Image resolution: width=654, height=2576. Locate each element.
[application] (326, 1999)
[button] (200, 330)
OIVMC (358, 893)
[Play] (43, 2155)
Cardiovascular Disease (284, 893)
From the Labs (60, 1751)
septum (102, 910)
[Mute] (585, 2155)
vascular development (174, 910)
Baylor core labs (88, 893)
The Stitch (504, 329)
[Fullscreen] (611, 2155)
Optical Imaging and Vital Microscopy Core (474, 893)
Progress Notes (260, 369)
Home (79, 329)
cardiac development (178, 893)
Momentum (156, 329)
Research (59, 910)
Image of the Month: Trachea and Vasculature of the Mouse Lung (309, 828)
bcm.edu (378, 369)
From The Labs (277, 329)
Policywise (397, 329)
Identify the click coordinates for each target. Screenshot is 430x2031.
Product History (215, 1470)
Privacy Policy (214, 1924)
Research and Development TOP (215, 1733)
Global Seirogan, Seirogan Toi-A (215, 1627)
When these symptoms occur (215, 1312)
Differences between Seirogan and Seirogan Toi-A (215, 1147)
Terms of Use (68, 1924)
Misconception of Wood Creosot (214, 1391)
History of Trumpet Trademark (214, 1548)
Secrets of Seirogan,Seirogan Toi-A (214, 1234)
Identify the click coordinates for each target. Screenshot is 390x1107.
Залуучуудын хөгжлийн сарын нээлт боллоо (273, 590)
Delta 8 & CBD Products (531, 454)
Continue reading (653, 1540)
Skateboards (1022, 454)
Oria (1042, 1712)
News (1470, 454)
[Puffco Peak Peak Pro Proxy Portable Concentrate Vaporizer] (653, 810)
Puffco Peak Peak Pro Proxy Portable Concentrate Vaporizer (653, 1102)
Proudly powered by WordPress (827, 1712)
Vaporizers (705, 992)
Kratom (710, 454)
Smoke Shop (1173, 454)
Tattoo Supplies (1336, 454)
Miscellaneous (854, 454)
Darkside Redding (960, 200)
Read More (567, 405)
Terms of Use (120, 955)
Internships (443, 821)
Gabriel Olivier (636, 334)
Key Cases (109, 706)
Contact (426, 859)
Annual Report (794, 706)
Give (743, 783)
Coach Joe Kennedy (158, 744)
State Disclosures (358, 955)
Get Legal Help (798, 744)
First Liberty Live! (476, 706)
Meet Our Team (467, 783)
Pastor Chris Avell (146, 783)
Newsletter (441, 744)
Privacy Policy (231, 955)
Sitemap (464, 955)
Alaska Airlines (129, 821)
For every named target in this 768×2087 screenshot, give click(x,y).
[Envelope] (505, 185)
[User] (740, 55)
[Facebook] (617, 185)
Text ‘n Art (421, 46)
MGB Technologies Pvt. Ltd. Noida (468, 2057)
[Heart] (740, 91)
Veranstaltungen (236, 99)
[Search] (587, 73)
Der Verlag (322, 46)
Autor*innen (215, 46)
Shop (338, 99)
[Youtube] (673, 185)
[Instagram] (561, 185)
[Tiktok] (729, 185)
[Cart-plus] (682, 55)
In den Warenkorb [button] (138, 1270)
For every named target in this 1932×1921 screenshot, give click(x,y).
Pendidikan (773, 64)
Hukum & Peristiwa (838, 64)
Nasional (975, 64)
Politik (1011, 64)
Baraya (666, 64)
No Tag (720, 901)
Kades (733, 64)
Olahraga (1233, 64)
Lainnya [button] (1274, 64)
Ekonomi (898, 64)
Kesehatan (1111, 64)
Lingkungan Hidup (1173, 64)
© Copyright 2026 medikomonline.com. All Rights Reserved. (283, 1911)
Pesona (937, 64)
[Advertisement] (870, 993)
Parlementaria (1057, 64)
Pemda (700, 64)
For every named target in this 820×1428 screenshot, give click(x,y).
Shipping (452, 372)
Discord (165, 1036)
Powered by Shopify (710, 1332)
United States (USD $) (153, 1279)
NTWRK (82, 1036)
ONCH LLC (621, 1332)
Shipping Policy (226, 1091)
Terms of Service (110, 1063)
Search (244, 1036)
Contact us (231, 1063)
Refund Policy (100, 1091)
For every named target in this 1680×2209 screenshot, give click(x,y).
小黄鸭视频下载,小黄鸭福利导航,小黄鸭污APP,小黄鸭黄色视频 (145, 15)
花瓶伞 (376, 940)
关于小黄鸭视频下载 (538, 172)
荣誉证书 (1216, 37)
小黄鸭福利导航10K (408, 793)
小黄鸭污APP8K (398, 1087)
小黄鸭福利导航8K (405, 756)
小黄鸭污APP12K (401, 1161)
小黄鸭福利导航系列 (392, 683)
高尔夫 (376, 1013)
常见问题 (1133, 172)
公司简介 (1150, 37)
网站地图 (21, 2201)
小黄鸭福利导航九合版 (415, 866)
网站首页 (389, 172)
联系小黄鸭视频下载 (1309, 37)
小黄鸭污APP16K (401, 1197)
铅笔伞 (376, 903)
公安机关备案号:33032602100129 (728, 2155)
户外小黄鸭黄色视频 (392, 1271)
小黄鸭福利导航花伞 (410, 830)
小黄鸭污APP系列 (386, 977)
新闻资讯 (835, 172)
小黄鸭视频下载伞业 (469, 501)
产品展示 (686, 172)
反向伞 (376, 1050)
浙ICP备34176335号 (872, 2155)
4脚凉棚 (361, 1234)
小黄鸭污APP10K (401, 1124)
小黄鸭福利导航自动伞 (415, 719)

+++

All of the material must be given again, exactly as it appears above.

Image resolution: width=654, height=2576. Locate each element.
[application] (326, 1999)
[button] (200, 330)
OIVMC (358, 893)
[Play] (43, 2155)
Cardiovascular Disease (284, 893)
From the Labs (60, 1751)
septum (102, 910)
[Mute] (585, 2155)
vascular development (174, 910)
Baylor core labs (88, 893)
The Stitch (504, 329)
[Fullscreen] (611, 2155)
Optical Imaging and Vital Microscopy Core (474, 893)
Progress Notes (260, 369)
Home (79, 329)
cardiac development (178, 893)
Momentum (156, 329)
Research (59, 910)
Image of the Month: Trachea and Vasculature of the Mouse Lung (309, 828)
bcm.edu (378, 369)
From The Labs (277, 329)
Policywise (397, 329)
Identify the click coordinates for each target. Screenshot is 430x2031.
Product History (215, 1470)
Privacy Policy (214, 1924)
Research and Development TOP (215, 1733)
Global Seirogan, Seirogan Toi-A (215, 1627)
When these symptoms occur (215, 1312)
Differences between Seirogan and Seirogan Toi-A (215, 1147)
Terms of Use (68, 1924)
Misconception of Wood Creosot (214, 1391)
History of Trumpet Trademark (214, 1548)
Secrets of Seirogan,Seirogan Toi-A (214, 1234)
Identify the click coordinates for each target. Screenshot is 390x1107.
Залуучуудын хөгжлийн сарын нээлт боллоо (273, 590)
Delta 8 & CBD Products (531, 454)
Continue reading (653, 1540)
Skateboards (1022, 454)
Oria (1042, 1712)
News (1470, 454)
[Puffco Peak Peak Pro Proxy Portable Concentrate Vaporizer] (653, 810)
Puffco Peak Peak Pro Proxy Portable Concentrate Vaporizer (653, 1102)
Proudly powered by WordPress (827, 1712)
Vaporizers (705, 992)
Kratom (710, 454)
Smoke Shop (1173, 454)
Tattoo Supplies (1336, 454)
Miscellaneous (854, 454)
Darkside Redding (960, 200)
Read More (567, 405)
Terms of Use (120, 955)
Internships (443, 821)
Gabriel Olivier (636, 334)
Key Cases (109, 706)
Contact (426, 859)
Annual Report (794, 706)
Give (743, 783)
Coach Joe Kennedy (158, 744)
State Disclosures (358, 955)
Get Legal Help (798, 744)
First Liberty Live! (476, 706)
Meet Our Team (467, 783)
Pastor Chris Avell (146, 783)
Newsletter (441, 744)
Privacy Policy (231, 955)
Sitemap (464, 955)
Alaska Airlines (129, 821)
For every named target in this 768×2087 screenshot, give click(x,y).
[Envelope] (505, 185)
[User] (740, 55)
[Facebook] (617, 185)
Text ‘n Art (421, 46)
MGB Technologies Pvt. Ltd. Noida (468, 2057)
[Heart] (740, 91)
Veranstaltungen (236, 99)
[Search] (587, 73)
Der Verlag (322, 46)
Autor*innen (215, 46)
Shop (338, 99)
[Youtube] (673, 185)
[Instagram] (561, 185)
[Tiktok] (729, 185)
[Cart-plus] (682, 55)
In den Warenkorb [button] (138, 1270)
For every named target in this 1932×1921 screenshot, give click(x,y).
Pendidikan (773, 64)
Hukum & Peristiwa (838, 64)
Nasional (975, 64)
Politik (1011, 64)
Baraya (666, 64)
No Tag (720, 901)
Kades (733, 64)
Olahraga (1233, 64)
Lainnya [button] (1274, 64)
Ekonomi (898, 64)
Kesehatan (1111, 64)
Lingkungan Hidup (1173, 64)
© Copyright 2026 medikomonline.com. All Rights Reserved. (283, 1911)
Pesona (937, 64)
[Advertisement] (870, 993)
Parlementaria (1057, 64)
Pemda (700, 64)
For every named target in this 820×1428 screenshot, give click(x,y).
Shipping (452, 372)
Discord (165, 1036)
Powered by Shopify (710, 1332)
United States (USD $) (153, 1279)
NTWRK (82, 1036)
ONCH LLC (621, 1332)
Shipping Policy (226, 1091)
Terms of Service (110, 1063)
Search (244, 1036)
Contact us (231, 1063)
Refund Policy (100, 1091)
For every named target in this 1680×2209 screenshot, give click(x,y).
小黄鸭视频下载,小黄鸭福利导航,小黄鸭污APP,小黄鸭黄色视频 (145, 15)
花瓶伞 (376, 940)
关于小黄鸭视频下载 (538, 172)
荣誉证书 (1216, 37)
小黄鸭福利导航10K (408, 793)
小黄鸭污APP8K (398, 1087)
小黄鸭福利导航8K (405, 756)
小黄鸭污APP12K (401, 1161)
小黄鸭福利导航系列 (392, 683)
高尔夫 (376, 1013)
常见问题 (1133, 172)
公司简介 (1150, 37)
网站地图 (21, 2201)
小黄鸭福利导航九合版 (415, 866)
网站首页 (389, 172)
联系小黄鸭视频下载 (1309, 37)
小黄鸭污APP16K (401, 1197)
铅笔伞 (376, 903)
公安机关备案号:33032602100129 (728, 2155)
户外小黄鸭黄色视频 (392, 1271)
小黄鸭福利导航花伞 (410, 830)
小黄鸭污APP系列 (386, 977)
新闻资讯 (835, 172)
小黄鸭视频下载伞业 (469, 501)
产品展示 (686, 172)
反向伞 (376, 1050)
浙ICP备34176335号 (872, 2155)
4脚凉棚 (361, 1234)
小黄鸭污APP10K (401, 1124)
小黄鸭福利导航自动伞 (415, 719)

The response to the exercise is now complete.